» Exercise goal
Please swap "Describe" for "Identify" in everything from the line containing "Describe the element at coordinates (610, 19)" down to the line containing "center [1106, 502].", and give those lines back with nothing else changed.
══ Records to process ══
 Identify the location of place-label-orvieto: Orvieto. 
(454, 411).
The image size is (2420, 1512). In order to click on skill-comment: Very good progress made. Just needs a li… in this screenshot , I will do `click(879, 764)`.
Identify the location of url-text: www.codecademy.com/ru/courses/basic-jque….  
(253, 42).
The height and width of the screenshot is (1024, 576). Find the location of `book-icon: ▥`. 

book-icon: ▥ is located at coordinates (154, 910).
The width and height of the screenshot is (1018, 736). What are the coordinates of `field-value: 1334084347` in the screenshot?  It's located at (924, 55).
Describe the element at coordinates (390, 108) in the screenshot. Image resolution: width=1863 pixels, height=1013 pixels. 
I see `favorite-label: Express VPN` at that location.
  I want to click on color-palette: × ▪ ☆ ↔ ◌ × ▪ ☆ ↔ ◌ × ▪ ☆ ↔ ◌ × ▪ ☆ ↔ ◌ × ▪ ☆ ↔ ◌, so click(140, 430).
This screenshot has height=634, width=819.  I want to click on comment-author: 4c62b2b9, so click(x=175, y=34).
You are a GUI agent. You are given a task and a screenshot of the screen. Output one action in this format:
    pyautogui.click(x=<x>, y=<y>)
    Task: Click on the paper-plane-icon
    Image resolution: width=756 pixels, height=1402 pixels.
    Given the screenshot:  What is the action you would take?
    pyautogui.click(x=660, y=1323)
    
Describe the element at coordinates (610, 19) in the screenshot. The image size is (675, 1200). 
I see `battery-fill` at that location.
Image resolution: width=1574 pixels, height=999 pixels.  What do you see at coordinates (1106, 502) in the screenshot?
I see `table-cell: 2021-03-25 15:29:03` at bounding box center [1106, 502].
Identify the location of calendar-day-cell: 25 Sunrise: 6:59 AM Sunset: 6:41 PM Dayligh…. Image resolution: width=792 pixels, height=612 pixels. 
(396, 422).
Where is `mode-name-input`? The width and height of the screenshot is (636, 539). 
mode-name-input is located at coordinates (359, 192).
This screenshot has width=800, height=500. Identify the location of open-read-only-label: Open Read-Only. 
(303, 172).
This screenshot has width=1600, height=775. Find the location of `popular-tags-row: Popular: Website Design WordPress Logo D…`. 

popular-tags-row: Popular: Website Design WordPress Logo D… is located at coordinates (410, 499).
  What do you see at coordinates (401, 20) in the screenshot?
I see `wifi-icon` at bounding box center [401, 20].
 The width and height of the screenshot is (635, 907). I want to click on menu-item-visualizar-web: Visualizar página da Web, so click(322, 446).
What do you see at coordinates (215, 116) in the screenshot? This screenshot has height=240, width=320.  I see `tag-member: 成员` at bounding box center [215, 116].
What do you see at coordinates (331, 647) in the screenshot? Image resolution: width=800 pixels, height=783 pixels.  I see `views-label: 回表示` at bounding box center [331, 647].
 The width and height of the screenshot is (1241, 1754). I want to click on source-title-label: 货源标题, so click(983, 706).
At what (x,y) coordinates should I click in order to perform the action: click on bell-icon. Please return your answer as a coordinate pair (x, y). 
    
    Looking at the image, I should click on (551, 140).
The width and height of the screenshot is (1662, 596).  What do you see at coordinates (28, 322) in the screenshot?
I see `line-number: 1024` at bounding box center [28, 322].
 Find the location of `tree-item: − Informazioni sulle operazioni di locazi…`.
═══
» Response
Identify the element at coordinates (610, 19) in the screenshot. The image size is (675, 1200). 
I see `battery-fill` at that location.
Image resolution: width=1574 pixels, height=999 pixels.  What do you see at coordinates (1106, 502) in the screenshot?
I see `table-cell: 2021-03-25 15:29:03` at bounding box center [1106, 502].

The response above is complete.